What the task requires → Please find every line in the entries below that contains the string "agent", and copy it.

Dataset content →
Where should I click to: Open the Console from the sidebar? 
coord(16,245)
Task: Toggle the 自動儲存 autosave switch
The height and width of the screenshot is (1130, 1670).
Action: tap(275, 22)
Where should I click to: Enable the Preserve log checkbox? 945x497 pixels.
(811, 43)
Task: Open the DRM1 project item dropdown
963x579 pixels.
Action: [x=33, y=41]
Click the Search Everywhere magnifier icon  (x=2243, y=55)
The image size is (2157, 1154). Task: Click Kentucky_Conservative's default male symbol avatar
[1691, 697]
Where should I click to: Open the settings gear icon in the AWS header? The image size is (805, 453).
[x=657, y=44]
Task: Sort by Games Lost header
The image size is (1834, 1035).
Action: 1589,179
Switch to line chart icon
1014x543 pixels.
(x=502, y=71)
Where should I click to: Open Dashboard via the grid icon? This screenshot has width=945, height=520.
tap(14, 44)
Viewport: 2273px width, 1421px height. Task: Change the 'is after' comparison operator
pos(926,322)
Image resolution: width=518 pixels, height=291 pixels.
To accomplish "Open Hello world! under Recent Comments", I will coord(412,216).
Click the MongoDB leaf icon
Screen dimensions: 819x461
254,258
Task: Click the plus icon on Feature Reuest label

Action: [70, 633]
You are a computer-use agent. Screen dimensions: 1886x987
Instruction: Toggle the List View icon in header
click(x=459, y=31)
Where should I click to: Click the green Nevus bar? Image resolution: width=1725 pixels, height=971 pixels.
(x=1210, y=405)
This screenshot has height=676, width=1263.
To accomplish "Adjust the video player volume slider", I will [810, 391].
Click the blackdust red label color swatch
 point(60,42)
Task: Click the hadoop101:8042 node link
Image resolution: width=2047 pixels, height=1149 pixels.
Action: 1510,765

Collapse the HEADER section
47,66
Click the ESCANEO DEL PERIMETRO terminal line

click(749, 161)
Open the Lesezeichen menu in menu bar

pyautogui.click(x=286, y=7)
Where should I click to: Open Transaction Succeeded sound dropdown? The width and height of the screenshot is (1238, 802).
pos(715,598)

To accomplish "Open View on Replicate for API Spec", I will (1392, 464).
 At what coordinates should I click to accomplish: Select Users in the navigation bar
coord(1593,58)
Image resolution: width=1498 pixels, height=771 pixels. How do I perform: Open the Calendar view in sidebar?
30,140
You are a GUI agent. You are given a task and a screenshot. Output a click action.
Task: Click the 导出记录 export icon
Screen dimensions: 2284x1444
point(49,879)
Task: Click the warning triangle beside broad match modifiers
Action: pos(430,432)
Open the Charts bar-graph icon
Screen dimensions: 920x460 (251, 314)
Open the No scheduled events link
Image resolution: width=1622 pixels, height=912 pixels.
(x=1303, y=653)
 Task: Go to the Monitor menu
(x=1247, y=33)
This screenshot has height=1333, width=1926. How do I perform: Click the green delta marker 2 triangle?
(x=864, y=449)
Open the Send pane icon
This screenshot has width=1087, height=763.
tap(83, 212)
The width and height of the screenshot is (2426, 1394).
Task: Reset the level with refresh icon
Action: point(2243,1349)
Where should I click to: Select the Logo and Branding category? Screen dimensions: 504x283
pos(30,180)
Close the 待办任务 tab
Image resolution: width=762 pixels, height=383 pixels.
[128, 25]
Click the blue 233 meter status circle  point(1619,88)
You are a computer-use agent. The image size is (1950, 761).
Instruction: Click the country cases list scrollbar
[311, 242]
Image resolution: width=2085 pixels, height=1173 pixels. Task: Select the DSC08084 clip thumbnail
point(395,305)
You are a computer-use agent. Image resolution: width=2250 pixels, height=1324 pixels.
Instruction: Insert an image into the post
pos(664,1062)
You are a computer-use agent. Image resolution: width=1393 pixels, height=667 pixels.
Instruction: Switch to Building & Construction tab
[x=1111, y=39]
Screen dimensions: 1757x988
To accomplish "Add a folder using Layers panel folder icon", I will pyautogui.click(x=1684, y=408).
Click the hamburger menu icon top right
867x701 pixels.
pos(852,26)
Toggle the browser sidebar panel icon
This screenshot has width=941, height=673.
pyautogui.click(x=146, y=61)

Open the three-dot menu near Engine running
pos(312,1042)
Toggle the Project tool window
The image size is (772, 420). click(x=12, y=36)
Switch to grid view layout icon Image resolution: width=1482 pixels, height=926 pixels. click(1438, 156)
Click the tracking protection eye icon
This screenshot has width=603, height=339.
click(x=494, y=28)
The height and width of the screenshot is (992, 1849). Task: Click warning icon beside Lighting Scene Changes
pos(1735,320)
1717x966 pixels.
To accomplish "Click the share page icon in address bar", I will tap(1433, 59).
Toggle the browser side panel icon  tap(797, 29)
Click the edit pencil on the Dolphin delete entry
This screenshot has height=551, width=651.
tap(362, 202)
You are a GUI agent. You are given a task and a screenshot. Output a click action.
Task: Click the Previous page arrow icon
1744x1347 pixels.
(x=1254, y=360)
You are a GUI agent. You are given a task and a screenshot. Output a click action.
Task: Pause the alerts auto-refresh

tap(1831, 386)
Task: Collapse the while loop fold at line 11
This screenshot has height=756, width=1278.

Solution to the exercise →
You are a computer-use agent. Screen dimensions: 1886x987
You are a GUI agent. You are given a task and a screenshot. Output a click action.
You are a computer-use agent. The image size is (1950, 761).
You are a computer-use agent. Image resolution: width=2250 pixels, height=1324 pixels.
You are a computer-use agent. Image resolution: width=1393 pixels, height=667 pixels.
You are a GUI agent. You are given a task and a screenshot. Output a click action.
You are a GUI agent. You are given a task and a screenshot. Output a click action.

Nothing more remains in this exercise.